Zur Erstuntersuchung hinsichtlich einer Hepatitis B sollte eine Serologie mit HBs-Antigen, HBs-Antikörper und HBc-Antikörper gemacht werden. Bei positiven HBs- und HBc-Antikörpern besteht Immunität gegen Hepatitis B, und die Transaminasenerhöhung hat eine andere Ursache. Bei Verdacht auf chronische Hepatitis C muß auf HCV-Antikörper untersucht werden.

Falls die bisherigen Untersuchungen zu keiner Diagnose geführt haben, so sollten im nächsten Schritt vor allem nicht-hepatale Ursachen erhöhter Transaminasen ausgeschlossen werden.

Erhöhtes Bilirubin kommt auch bei gestörter Erythropoese vor

Eine isolierte Hyperbilirubinämie tritt entweder bei Überproduktion von Bilirubin oder bei verminderter Aufnahme, Konjugation oder Exkretion von Bilirubin auf. Eine unkonjugierte Hyperbilirubinämie findet sich entweder bei einer Bilirubinüberproduktion (Hämolyse, ineffektive Erythropoese) oder bei verminderter Bilirubinaufnahme oder Konjugation (M. Gilbert, Crigler-Najjar-Syndrom, medikamentös induziert) auf.
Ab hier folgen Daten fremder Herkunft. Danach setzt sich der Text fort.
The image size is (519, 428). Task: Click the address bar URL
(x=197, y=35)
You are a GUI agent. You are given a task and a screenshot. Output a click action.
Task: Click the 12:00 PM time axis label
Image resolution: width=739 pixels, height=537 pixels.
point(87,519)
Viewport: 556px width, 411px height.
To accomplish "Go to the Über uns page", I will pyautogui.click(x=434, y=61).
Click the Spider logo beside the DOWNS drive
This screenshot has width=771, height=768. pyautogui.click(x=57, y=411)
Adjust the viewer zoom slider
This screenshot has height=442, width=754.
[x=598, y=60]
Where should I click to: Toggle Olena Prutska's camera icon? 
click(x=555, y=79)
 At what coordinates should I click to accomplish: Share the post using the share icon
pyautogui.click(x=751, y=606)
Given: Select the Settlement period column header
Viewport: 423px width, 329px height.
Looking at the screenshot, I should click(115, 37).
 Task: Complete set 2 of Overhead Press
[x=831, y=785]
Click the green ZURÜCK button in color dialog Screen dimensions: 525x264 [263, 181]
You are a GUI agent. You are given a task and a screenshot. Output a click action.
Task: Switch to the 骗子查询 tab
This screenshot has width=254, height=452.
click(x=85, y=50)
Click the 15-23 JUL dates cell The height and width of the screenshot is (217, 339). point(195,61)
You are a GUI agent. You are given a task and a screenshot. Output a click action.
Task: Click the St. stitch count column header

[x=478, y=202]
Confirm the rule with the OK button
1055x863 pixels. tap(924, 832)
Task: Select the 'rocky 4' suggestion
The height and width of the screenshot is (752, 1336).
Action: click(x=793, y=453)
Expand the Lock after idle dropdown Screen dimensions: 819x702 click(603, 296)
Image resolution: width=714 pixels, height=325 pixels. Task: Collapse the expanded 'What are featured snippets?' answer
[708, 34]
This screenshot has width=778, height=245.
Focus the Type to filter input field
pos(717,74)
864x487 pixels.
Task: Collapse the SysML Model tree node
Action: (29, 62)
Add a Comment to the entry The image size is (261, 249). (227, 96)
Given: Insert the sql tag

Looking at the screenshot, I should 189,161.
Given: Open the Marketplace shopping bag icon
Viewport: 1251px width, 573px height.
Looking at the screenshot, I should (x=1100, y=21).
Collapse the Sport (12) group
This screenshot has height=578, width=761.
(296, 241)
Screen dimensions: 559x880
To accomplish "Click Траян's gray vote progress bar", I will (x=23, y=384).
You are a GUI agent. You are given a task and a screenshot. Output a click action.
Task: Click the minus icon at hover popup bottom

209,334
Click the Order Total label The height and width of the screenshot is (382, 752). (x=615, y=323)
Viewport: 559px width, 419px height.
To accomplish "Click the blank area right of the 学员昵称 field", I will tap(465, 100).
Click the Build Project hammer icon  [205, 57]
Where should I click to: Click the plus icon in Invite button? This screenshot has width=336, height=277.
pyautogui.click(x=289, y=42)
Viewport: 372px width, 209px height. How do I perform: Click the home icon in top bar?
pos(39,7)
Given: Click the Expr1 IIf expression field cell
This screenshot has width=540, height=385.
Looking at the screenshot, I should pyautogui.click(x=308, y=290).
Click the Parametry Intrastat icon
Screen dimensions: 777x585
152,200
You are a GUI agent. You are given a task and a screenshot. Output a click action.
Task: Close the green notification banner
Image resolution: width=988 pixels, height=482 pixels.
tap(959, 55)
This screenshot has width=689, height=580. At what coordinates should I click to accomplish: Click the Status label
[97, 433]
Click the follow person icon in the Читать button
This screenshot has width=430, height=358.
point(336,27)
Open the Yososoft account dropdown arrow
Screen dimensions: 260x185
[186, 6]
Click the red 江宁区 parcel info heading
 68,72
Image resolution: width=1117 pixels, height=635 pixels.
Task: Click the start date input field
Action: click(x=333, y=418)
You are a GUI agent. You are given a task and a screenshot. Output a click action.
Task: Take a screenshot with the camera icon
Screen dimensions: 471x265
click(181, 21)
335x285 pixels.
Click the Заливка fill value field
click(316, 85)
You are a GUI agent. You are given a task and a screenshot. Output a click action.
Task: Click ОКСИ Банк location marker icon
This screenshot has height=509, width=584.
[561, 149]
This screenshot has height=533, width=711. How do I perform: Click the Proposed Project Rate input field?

Eine konjugierte Bilirubinämie deutet vor allem auf ein Dubin-Johnson-Syndrom und Rotor-Syndrom hin, zwei seltene angeborene Erkrankungen ohne wesentlichen Erkrankungswert.

Bei Erhöhungen der alkalischen Phosphatase (AP) sollte sichergestellt werden, daß diese hepatalen Ursprungs ist und nicht aus dem Knochen, der Plazenta oder dem Dünndarm stammt. Deutliche Transaminasenerhöhung mit Ikterus kommt bei viraler und toxischer Hepatitis sowie fortgeschrittener Leberzirrhose und bei jungen Patienten mit M. Wilson vor, weiters auch im akuten Schub einer Autoimmunhepatitis und bei einer Schockleber.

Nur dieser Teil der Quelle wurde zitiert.